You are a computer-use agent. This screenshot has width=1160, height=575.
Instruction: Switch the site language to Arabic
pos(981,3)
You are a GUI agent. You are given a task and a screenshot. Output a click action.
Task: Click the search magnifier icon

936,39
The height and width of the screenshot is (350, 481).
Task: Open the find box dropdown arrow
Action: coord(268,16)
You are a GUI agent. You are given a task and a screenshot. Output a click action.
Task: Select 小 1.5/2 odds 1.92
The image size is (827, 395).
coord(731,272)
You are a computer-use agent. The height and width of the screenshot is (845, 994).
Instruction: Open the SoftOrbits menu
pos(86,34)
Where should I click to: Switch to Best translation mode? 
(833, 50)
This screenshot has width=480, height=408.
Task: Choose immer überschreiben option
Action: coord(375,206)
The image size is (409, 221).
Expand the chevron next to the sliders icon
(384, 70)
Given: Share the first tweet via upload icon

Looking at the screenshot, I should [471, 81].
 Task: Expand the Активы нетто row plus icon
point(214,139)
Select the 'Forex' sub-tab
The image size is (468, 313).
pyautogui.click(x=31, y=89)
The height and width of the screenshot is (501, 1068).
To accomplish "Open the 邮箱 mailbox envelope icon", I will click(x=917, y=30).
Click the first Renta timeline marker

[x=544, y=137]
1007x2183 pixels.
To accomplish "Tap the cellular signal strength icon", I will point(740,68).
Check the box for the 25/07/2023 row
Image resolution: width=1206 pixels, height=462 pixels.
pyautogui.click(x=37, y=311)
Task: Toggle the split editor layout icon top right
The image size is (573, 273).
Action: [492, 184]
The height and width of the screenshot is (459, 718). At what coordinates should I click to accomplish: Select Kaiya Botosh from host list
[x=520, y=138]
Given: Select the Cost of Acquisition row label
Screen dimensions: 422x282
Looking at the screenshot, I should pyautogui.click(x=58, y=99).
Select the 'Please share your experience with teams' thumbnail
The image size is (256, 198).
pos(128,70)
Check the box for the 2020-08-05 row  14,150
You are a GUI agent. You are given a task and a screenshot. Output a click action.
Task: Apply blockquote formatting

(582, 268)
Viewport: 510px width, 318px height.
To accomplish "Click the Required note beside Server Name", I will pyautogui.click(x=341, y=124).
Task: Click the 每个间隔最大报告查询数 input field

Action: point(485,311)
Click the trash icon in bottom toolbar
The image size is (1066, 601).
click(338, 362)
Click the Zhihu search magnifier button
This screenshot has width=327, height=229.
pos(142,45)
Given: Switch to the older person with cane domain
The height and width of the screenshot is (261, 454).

===

### Exercise instructions
In the listing above, find the line with "Select the 'Forex' sub-tab" and the line with "Given: Select the", then reproduce both and every line between them exactly.

### Answer section
Select the 'Forex' sub-tab
The image size is (468, 313).
pyautogui.click(x=31, y=89)
The height and width of the screenshot is (501, 1068).
To accomplish "Open the 邮箱 mailbox envelope icon", I will click(x=917, y=30).
Click the first Renta timeline marker

[x=544, y=137]
1007x2183 pixels.
To accomplish "Tap the cellular signal strength icon", I will point(740,68).
Check the box for the 25/07/2023 row
Image resolution: width=1206 pixels, height=462 pixels.
pyautogui.click(x=37, y=311)
Task: Toggle the split editor layout icon top right
The image size is (573, 273).
Action: [492, 184]
The height and width of the screenshot is (459, 718). At what coordinates should I click to accomplish: Select Kaiya Botosh from host list
[x=520, y=138]
Given: Select the Cost of Acquisition row label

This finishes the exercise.